### OBJECTIVE
From the passage on ineffective assistance of counsel below, write out the words starting with "Here, the initial" and going on through "to disprove premeditation.".

### DOCUMENT SEGMENT
** BEGIN **
Defendant argues that his counsel rendered ineffective assistance by calling Dr. Kania, because Dr. Kania’s testimony undercut any voluntary manslaughter claim by suggesting that defendant responded unreasonably to the victim’s asserted provocation.
Defense counsel was never asked to explain his decision to call Dr. Kania. “Generally, if it cannot be determined from the record whether counsel had a reasonable strategic basis for acting or failing to act in the manner challenged, a claim of ineffective assistance ‘is more appropriately decided in a habeas corpus proceeding.’ [Citation.]” (People v. Johnson (2009) 47 Cal.4th 668, 684-685.) The only exception would be if “there simply could be no satisfactory explanation. [Citation.]” (People v. Gray (2005) 37 Cal.4th 168, 207.)
Here, the initial decision to call Dr. Kania could have been reasonable. As the jury was instructed (Judicial Council of Cal. Crim. Jury Instns. (CALCRIM) No. 3428), evidence of defendant’s mental disorder was relevant to show that he did not intend to kill. (Pen. Code, § 28, subd. (a).) Thus, Dr. Kania’s testimony that defendant was not really aware of what he was doing was potentially exculpatory. In addition, his testimony that defendant was prone to act “impulsively” tended to disprove premeditation.
** END **
### DATA ENTRIES
** BEGIN **
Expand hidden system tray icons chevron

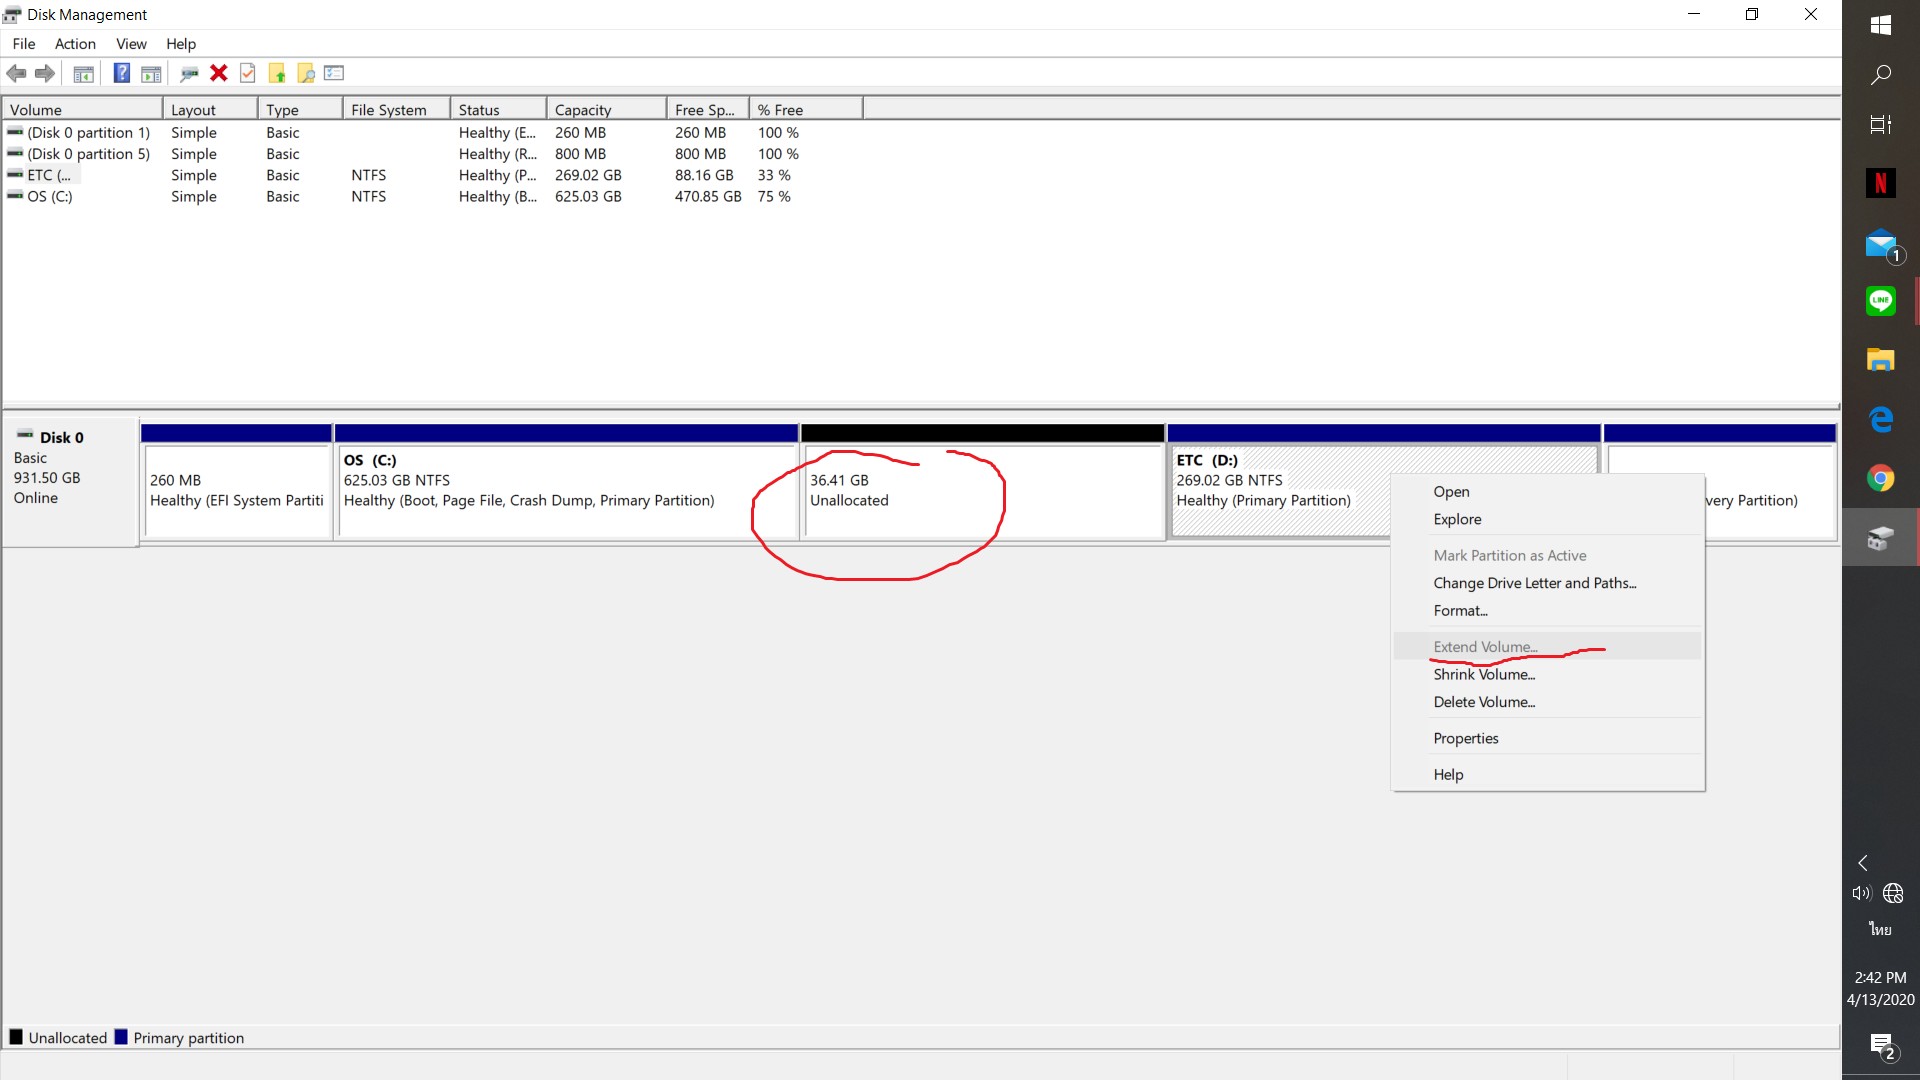click(x=1863, y=863)
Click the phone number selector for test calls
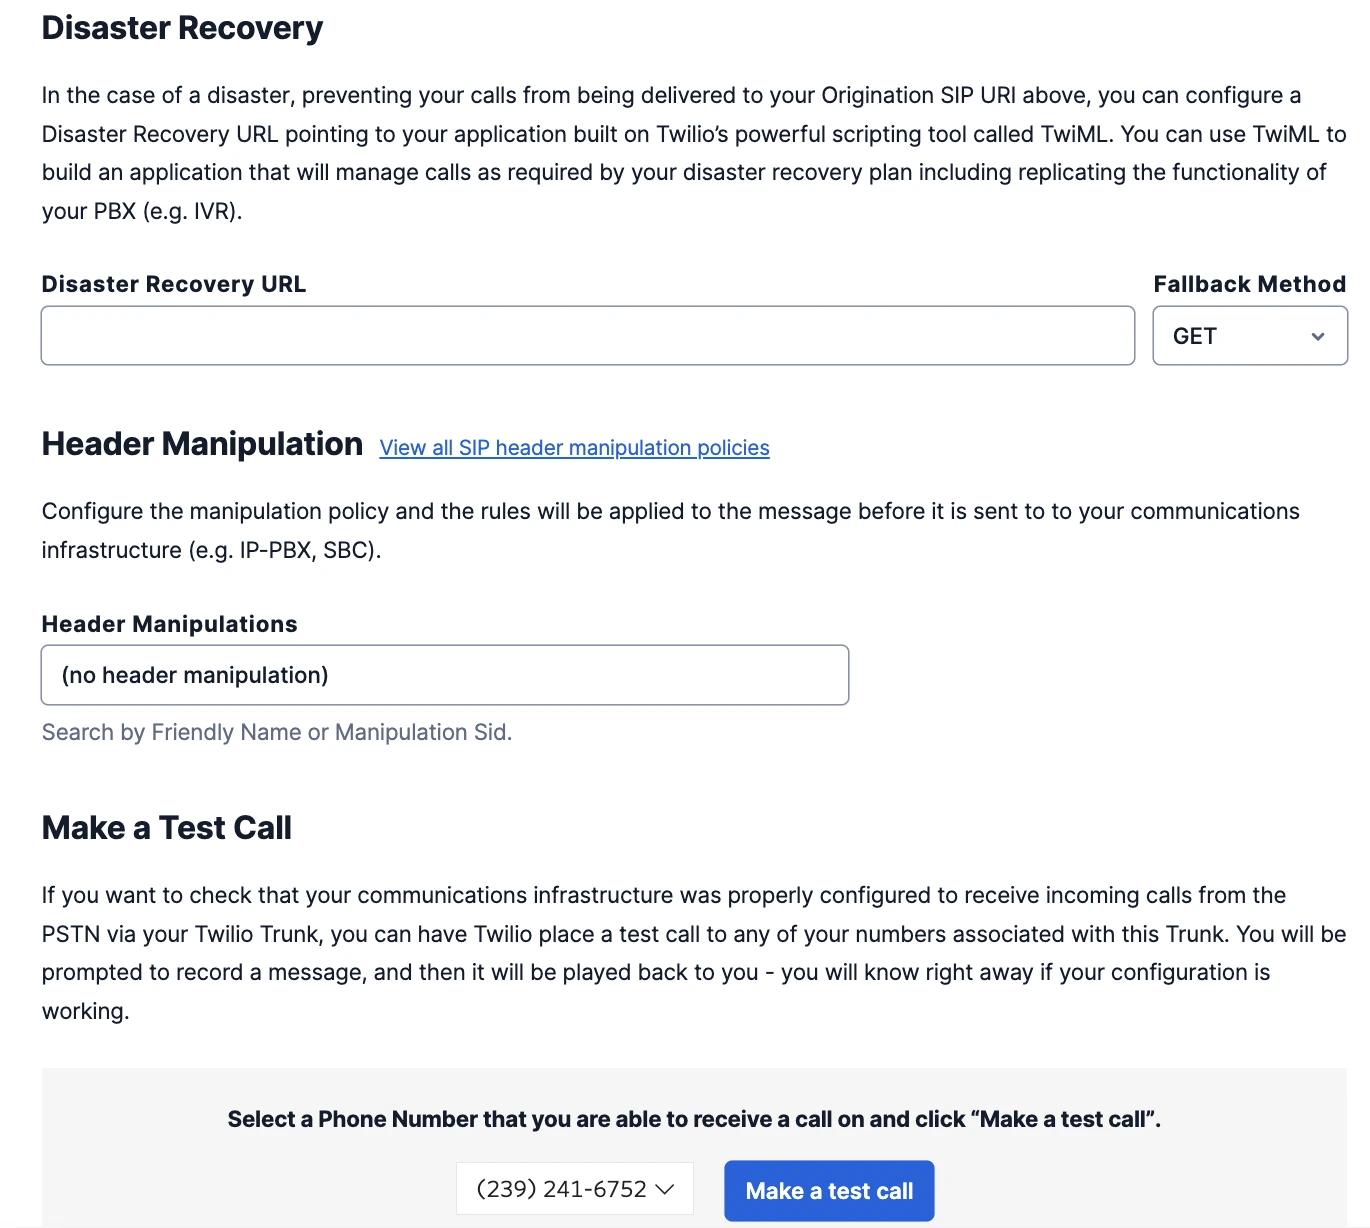 pyautogui.click(x=574, y=1190)
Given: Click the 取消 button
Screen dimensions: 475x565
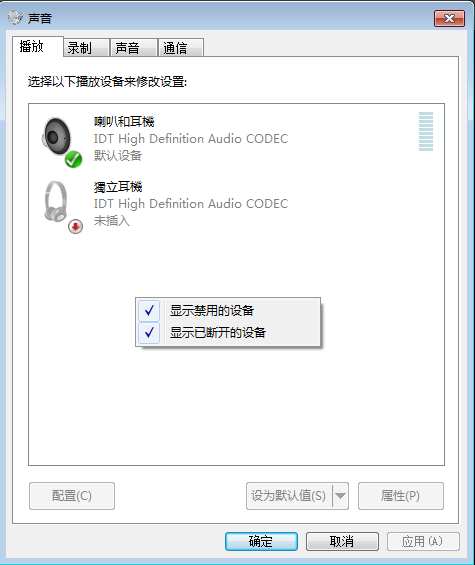Looking at the screenshot, I should coord(342,541).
** END **
### OUTPUT FOR THIS EXERCISE
Here, the initial decision to call Dr. Kania could have been reasonable. As the jury was instructed (Judicial Council of Cal. Crim. Jury Instns. (CALCRIM) No. 3428), evidence of defendant’s mental disorder was relevant to show that he did not intend to kill. (Pen. Code, § 28, subd. (a).) Thus, Dr. Kania’s testimony that defendant was not really aware of what he was doing was potentially exculpatory. In addition, his testimony that defendant was prone to act “impulsively” tended to disprove premeditation.